_WHAT YOU WILL DO_: Please reproduce each of the following items line for line, with nothing changed.

Raw records:
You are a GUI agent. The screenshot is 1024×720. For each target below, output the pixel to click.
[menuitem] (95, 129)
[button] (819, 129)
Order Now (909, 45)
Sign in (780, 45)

_EXERCISE OUTPUT_:
You are a GUI agent. The screenshot is 1024×720. For each target below, output the pixel to click.
[menuitem] (95, 129)
[button] (819, 129)
Order Now (909, 45)
Sign in (780, 45)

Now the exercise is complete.